Luisa si vede costretta a starsene a letto per periodi di tempo; si accentua l’impossibilità di mangiare. Viene chiamato per la prima volta il confessore, il quale la libera dallo stato d’impietrimento.

Dopo che passai qualche tempo in questo stato detto di sopra, cioè circa sei o sette mesi, le sofferenze si accrebbero di più, tanto che fui costretta a starmene nel letto. Spesso si moltiplicava quello stato di perdere i sensi, quasi che non avevo neppure un'ora libera; mi ridus­si ad uno stato di estrema debolezza, la bocca si strinse in modo che non la potevo aprire affatto, ed in qualche momento libero che avevo, appena qualche goccia di qualche bevanda potevo prendere, se pure mi riusciva, e poi ero costretta a rimetterla per i continui vomiti (che ho avuto sempre). Dopo che stetti circa diciotto giorni in que­sto stato continuo, si mandò a chiamare il confessore per confessarmi. Quando venne il confessore mi trovò in quello stato d'assopimento. Quando mi riebbi, mi domandò che cosa avessi; gli dissi solamente (tacendo tutto il resto, e siccome allora continuavano gli strapazzi dei demoni e le visite di Nostro Signore): «Padre, è il demonio». Lui mi dis­se: «Non aver paura, che non è il demonio, e se è lui, il padre ti libera».
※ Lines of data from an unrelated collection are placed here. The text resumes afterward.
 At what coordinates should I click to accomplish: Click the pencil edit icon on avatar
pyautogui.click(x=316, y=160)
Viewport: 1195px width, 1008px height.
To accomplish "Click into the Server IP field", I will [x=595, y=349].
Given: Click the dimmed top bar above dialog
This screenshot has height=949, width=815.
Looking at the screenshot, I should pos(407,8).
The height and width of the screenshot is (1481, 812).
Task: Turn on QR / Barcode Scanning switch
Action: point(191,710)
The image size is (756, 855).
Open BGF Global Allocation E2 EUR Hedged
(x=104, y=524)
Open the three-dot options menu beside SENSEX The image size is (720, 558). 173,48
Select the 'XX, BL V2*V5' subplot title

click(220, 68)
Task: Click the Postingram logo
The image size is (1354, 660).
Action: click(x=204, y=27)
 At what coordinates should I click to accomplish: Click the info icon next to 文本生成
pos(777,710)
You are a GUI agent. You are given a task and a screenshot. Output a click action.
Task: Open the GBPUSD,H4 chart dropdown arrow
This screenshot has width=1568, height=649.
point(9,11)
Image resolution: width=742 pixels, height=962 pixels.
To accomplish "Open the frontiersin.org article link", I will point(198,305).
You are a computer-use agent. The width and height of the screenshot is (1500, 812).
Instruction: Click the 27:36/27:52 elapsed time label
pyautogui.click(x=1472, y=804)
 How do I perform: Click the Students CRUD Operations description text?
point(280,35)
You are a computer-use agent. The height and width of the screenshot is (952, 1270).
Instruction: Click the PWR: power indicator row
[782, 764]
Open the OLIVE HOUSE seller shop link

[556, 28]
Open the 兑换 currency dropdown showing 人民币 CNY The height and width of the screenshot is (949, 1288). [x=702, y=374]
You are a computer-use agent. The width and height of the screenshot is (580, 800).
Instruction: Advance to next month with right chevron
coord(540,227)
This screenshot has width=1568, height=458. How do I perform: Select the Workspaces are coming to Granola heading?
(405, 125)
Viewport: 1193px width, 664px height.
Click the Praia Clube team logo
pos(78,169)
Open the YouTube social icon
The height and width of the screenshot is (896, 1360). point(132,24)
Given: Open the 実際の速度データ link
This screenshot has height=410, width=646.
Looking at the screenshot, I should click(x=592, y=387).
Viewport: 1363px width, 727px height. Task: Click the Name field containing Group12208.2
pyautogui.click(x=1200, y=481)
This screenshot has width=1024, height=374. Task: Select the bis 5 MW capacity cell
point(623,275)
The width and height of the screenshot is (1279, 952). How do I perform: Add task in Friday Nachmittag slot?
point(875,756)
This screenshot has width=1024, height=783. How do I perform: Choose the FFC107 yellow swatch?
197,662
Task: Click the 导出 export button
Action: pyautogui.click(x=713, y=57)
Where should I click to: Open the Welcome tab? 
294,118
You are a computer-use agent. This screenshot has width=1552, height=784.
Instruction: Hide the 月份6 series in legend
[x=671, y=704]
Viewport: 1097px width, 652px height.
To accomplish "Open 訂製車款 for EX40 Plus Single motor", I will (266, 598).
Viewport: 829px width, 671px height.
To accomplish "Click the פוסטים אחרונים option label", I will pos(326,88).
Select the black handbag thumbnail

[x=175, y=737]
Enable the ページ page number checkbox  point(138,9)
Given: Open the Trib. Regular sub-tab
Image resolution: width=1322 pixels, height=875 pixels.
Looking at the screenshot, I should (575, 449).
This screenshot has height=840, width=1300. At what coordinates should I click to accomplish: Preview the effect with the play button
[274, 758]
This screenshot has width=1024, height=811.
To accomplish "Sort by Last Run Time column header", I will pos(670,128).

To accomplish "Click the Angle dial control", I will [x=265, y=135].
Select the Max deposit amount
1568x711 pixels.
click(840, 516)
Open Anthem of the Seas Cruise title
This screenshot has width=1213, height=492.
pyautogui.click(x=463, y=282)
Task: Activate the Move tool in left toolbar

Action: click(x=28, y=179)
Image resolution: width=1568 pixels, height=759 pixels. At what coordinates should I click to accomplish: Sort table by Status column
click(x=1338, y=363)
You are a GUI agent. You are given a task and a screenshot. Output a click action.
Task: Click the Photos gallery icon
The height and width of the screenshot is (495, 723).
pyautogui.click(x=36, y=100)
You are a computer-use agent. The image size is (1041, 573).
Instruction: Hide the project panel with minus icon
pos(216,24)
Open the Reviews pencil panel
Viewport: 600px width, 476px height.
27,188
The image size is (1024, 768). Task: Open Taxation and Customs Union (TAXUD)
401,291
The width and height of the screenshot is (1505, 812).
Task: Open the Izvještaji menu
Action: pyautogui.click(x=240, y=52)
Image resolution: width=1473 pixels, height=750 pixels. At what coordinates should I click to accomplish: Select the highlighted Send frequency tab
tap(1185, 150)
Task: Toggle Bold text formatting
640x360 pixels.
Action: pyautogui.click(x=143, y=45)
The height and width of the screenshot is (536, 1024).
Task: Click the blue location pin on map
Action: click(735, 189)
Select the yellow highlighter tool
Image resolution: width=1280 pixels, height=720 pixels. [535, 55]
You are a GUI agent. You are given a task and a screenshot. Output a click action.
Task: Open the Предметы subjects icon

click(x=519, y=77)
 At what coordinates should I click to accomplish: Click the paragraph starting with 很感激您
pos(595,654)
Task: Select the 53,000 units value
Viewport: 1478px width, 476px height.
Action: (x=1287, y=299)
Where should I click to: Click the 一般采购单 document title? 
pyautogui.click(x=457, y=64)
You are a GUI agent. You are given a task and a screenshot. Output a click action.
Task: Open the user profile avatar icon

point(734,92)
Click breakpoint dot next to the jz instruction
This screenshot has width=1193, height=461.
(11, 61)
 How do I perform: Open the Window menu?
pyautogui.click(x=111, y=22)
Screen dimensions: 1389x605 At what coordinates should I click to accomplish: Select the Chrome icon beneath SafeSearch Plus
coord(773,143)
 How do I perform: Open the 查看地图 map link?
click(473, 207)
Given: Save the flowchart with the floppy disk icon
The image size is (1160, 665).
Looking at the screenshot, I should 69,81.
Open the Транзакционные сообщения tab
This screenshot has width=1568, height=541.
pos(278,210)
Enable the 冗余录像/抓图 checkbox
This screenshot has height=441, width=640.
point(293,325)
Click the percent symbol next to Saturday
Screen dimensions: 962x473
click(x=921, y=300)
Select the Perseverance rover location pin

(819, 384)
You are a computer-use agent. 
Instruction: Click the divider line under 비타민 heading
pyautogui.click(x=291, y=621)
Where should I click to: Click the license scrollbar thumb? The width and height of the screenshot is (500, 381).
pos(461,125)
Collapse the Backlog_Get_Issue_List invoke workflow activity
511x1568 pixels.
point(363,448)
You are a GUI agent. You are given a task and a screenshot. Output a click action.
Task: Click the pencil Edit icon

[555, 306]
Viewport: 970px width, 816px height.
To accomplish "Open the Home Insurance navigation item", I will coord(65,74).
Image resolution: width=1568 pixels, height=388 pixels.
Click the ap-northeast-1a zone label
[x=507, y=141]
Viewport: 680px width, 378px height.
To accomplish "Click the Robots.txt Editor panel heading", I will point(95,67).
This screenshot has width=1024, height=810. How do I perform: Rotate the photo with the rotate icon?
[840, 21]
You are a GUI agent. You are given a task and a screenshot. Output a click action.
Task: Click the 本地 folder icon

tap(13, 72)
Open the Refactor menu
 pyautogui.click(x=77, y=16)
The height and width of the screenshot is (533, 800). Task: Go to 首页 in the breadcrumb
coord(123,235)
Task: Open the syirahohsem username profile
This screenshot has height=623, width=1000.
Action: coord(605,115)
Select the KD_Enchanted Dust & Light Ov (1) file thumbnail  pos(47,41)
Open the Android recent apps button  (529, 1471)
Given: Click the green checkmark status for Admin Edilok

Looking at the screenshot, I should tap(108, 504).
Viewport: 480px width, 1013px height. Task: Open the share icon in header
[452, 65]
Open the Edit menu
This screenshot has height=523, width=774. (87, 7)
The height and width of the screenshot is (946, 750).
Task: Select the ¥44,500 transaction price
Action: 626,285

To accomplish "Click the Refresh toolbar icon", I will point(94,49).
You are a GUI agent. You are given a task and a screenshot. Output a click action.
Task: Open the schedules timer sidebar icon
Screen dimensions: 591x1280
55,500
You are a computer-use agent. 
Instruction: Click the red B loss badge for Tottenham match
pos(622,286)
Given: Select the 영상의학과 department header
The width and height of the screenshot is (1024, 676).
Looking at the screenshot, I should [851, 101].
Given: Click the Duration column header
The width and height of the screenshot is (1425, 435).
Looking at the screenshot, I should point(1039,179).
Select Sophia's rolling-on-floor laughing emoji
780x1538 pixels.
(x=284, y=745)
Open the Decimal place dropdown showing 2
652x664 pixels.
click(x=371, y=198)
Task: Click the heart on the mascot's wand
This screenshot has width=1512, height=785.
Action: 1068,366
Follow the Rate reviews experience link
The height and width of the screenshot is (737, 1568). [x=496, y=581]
Così, dandomi l'ubbidienza e segnandomi con la croce ed aiutan­domi a sciogliere le braccia, ché mi sentivo tutto il corpo impietrito come se fosse divenuto tutto un pezzo, gli riuscì di restituirmi il moto alle braccia [e] di farmi aprire la bocca che prima era divenuta immo­bile a tutto. Questo io l'attribuii alla santità del mio confessore, che veramente era un santo sacerdote; e lo tenni quasi per un miracolo, tanto che dicevo fra me stessa: «Vedi, ero preparata a morire».

Ché in realtà mi sentivo male, e se avessi durato quello stato io credo che lasciavo la vita. Sebbene ricordo che ero rassegnata e che quando mi vidi libera provavo un certo rincrescimento che non ero morta.